▶ **WHAT THE TASK REQUIRES**:
This exercise calls for every line of the data below with the string "computer" in it.

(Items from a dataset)
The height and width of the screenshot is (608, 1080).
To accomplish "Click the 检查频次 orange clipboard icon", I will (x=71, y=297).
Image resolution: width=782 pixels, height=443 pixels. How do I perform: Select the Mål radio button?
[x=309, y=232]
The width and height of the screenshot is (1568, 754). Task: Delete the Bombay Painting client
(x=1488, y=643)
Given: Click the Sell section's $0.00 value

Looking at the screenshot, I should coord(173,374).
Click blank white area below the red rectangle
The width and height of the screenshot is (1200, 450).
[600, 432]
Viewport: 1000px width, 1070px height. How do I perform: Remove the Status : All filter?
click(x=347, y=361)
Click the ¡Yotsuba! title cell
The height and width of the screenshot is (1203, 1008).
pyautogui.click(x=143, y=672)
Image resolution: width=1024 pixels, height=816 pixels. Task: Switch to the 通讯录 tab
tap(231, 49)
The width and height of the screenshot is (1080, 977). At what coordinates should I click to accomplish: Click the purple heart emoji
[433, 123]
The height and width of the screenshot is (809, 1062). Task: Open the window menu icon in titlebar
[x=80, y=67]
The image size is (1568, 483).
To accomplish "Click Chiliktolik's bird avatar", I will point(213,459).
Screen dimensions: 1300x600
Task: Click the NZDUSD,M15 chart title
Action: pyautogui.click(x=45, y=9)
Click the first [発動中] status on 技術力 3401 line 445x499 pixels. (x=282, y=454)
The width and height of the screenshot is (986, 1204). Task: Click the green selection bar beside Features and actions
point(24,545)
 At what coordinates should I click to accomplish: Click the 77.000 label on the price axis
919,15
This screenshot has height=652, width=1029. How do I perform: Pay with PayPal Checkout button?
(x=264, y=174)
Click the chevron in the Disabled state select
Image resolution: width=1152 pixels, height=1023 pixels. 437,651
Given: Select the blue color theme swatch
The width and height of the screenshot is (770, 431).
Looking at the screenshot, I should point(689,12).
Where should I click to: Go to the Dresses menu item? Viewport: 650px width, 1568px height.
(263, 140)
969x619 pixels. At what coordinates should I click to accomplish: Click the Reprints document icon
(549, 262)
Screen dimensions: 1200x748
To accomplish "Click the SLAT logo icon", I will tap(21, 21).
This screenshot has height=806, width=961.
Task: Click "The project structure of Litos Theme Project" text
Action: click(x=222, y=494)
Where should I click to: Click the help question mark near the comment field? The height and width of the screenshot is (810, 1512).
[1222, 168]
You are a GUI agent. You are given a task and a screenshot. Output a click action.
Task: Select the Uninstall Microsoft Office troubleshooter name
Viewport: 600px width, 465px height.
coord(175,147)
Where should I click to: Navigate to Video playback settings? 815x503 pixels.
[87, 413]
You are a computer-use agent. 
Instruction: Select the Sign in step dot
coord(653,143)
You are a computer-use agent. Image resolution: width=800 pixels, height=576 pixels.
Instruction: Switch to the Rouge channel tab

▶ **RESULT OF THE EXERCISE**:
You are a computer-use agent. 
You are a computer-use agent. Image resolution: width=800 pixels, height=576 pixels.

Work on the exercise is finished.